» Data supplied
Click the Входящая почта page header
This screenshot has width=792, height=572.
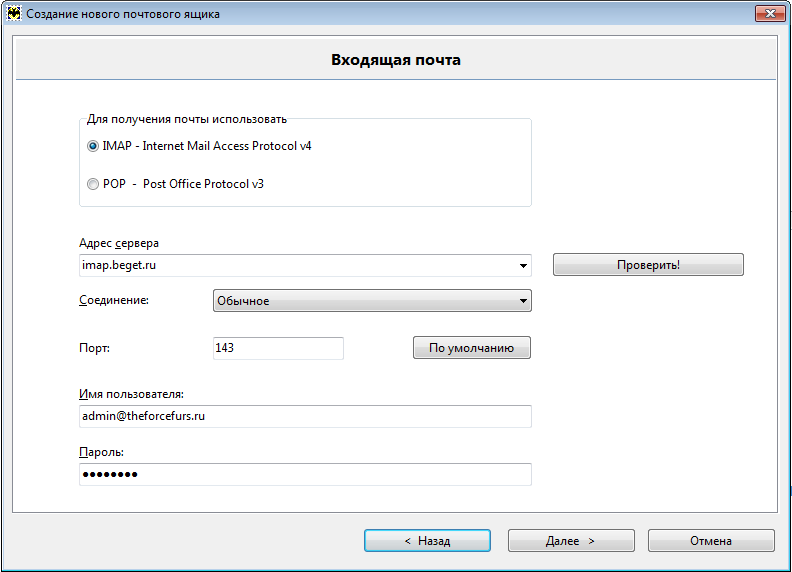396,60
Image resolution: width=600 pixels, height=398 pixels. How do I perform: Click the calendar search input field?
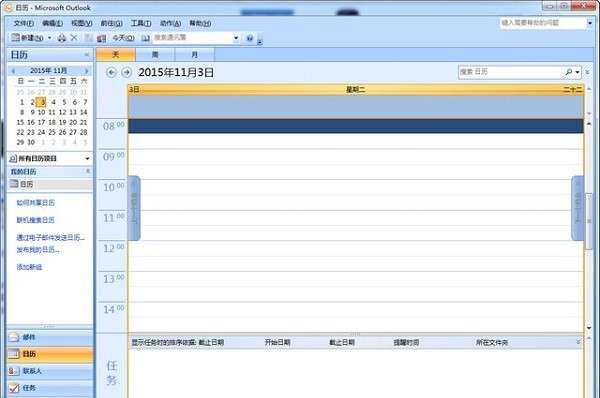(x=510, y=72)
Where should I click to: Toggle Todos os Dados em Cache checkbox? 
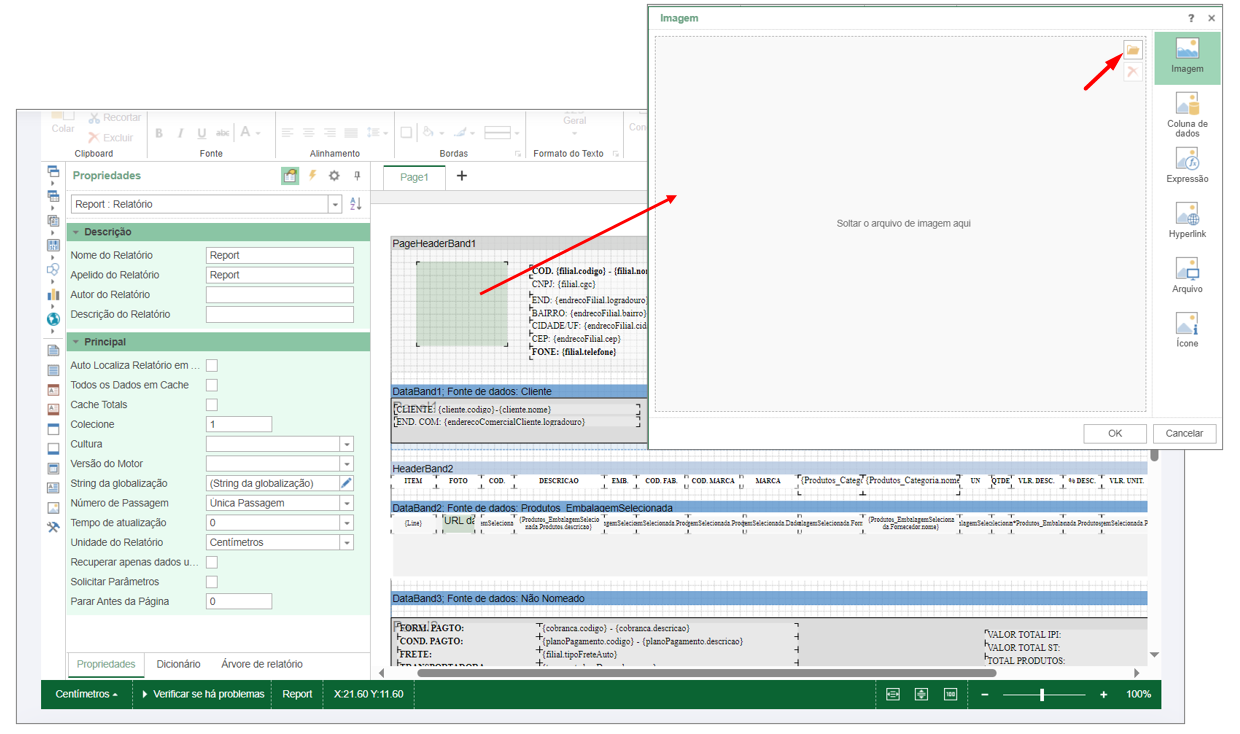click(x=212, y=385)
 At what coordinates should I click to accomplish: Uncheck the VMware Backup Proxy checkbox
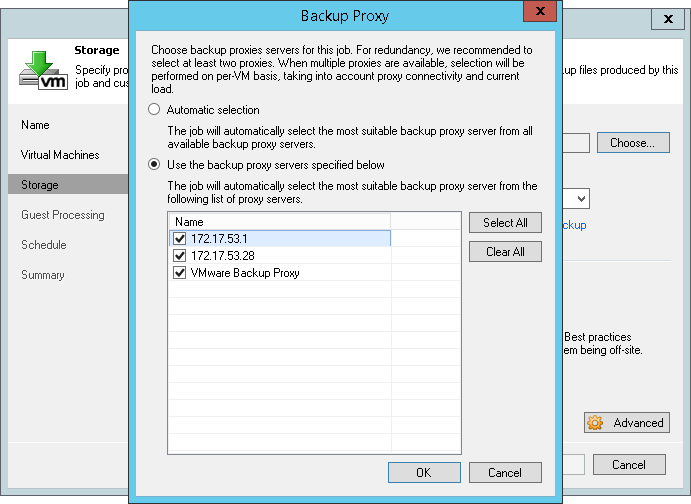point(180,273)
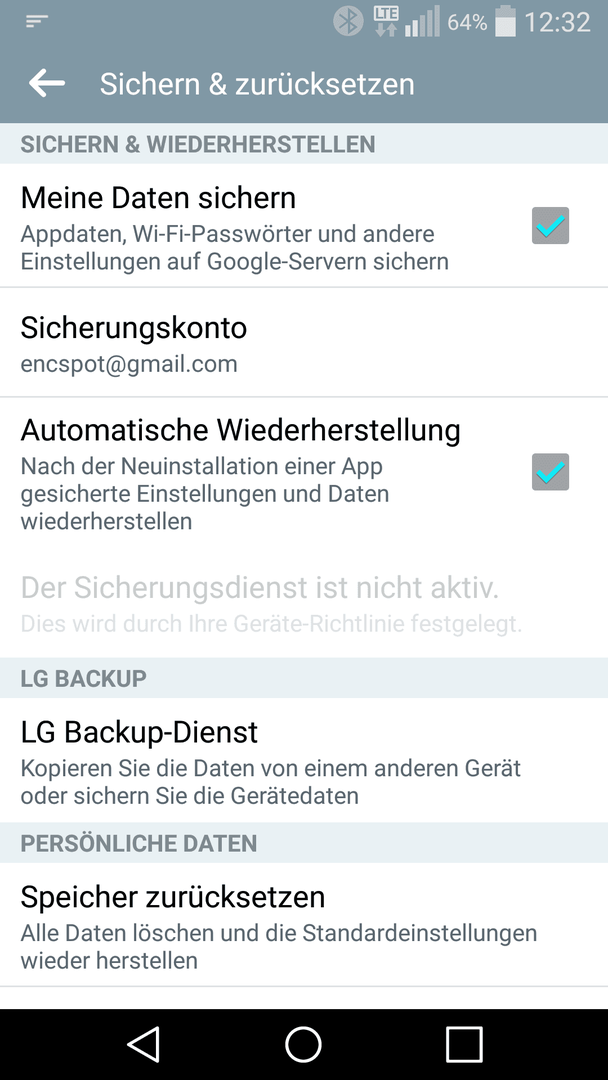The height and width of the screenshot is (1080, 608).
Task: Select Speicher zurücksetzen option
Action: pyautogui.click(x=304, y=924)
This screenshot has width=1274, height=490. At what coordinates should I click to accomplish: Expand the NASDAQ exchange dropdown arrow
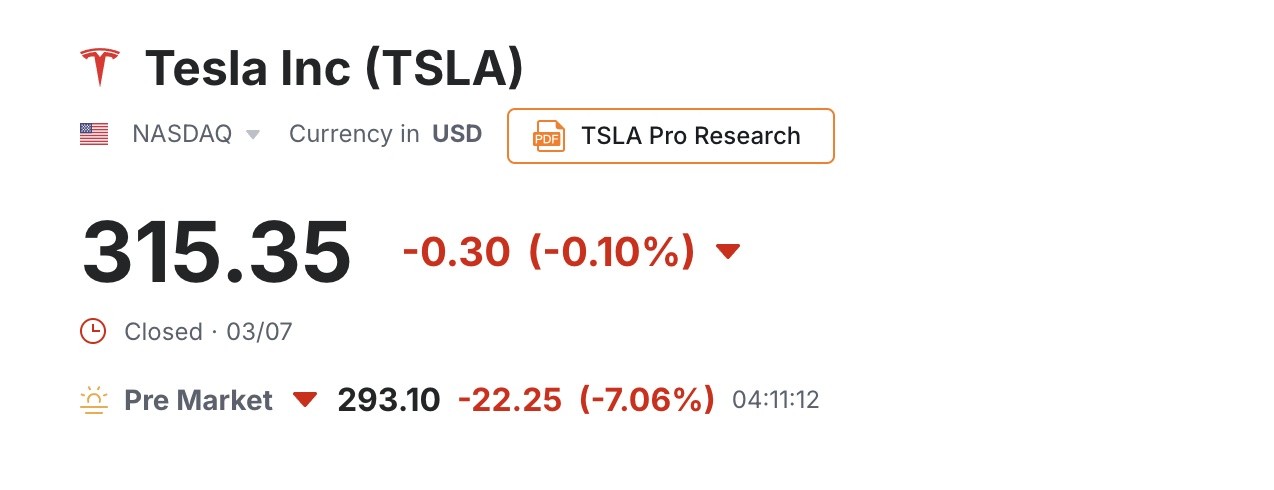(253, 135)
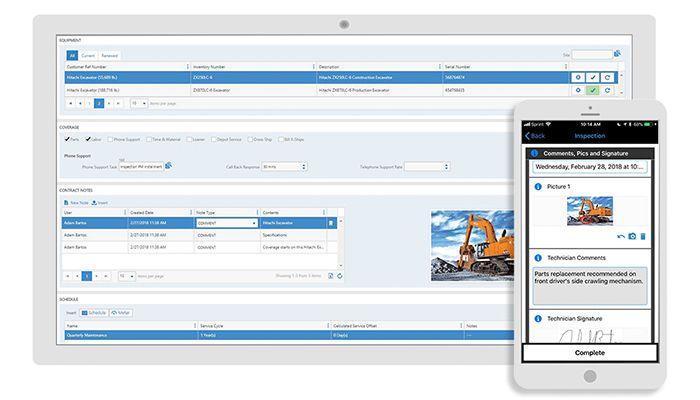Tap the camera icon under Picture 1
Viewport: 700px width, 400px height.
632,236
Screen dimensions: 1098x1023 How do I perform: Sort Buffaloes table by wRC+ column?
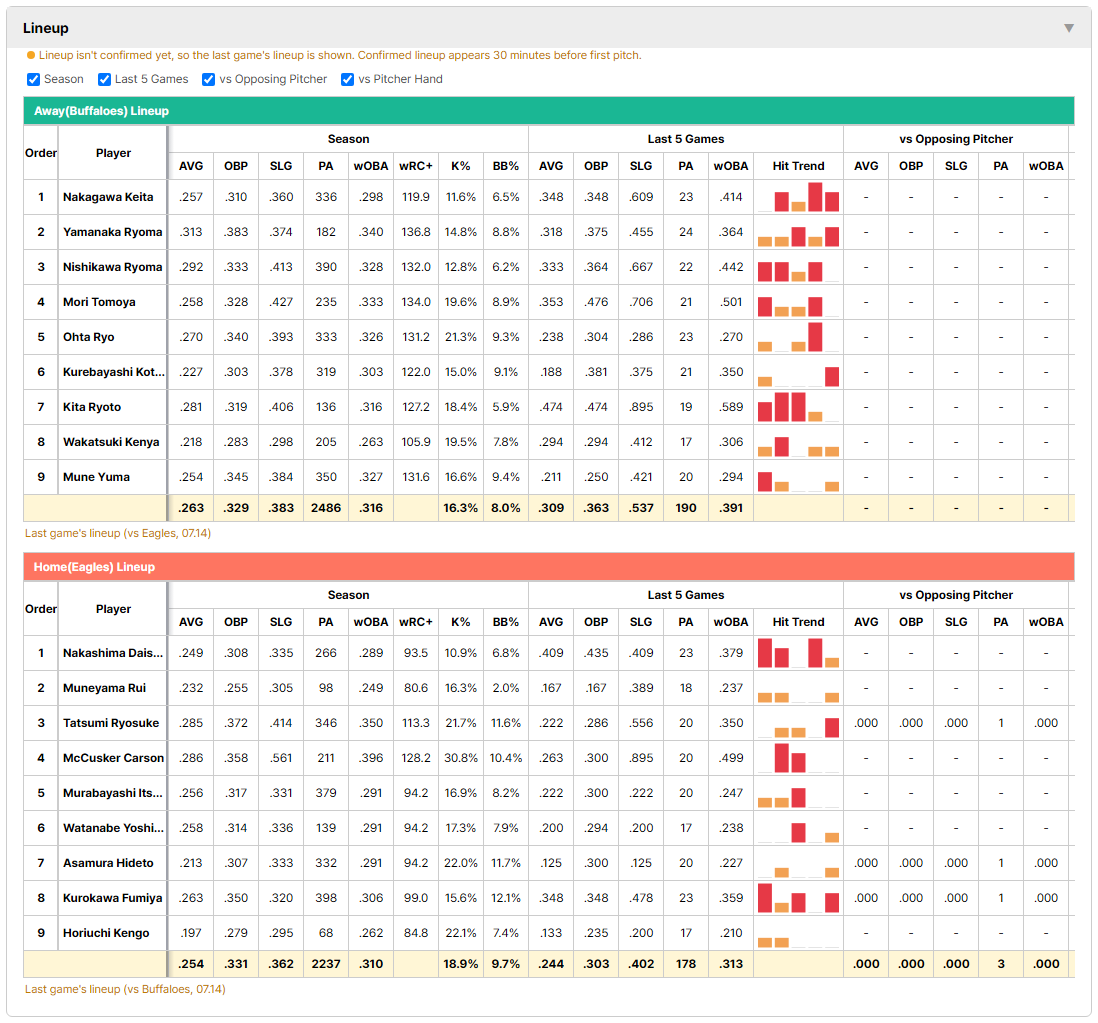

» Direction
Copy the material word for word, starting at the line that contains "This screenshot has width=1274, height=490." and continuing to the end of the material. Leave out the pictures.

» Correct output
This screenshot has width=1274, height=490. At what coordinates should I click to accomplish: Expand the NASDAQ exchange dropdown arrow
(253, 135)
Tap the camera icon under Picture 1
Viewport: 700px width, 400px height.
632,236
Screen dimensions: 1098x1023 How do I perform: Sort Buffaloes table by wRC+ column?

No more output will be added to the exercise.